**Exercise data:**
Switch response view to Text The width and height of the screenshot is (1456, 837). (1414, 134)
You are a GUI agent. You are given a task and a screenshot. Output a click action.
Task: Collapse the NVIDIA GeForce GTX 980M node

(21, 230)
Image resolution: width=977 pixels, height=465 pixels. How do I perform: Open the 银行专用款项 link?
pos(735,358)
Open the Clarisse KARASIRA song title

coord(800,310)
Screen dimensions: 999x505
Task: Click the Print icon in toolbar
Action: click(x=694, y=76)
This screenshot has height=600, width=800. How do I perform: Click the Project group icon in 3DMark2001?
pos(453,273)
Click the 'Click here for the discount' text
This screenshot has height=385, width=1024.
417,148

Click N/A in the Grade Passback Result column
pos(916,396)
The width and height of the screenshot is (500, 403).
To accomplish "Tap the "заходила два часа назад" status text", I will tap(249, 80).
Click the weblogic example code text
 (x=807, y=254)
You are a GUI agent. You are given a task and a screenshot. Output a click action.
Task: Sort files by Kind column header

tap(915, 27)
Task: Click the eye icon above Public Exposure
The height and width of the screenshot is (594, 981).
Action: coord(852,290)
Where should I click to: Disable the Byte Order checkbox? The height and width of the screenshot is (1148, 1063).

**Exercise:** Starting at the line that contains "The width and height of the screenshot is (500, 403).", retype each remaining line of the records exactly; that line and the last line are both included.

**Output:**
The width and height of the screenshot is (500, 403).
To accomplish "Tap the "заходила два часа назад" status text", I will tap(249, 80).
Click the weblogic example code text
 (x=807, y=254)
You are a GUI agent. You are given a task and a screenshot. Output a click action.
Task: Sort files by Kind column header

tap(915, 27)
Task: Click the eye icon above Public Exposure
The height and width of the screenshot is (594, 981).
Action: coord(852,290)
Where should I click to: Disable the Byte Order checkbox? The height and width of the screenshot is (1148, 1063).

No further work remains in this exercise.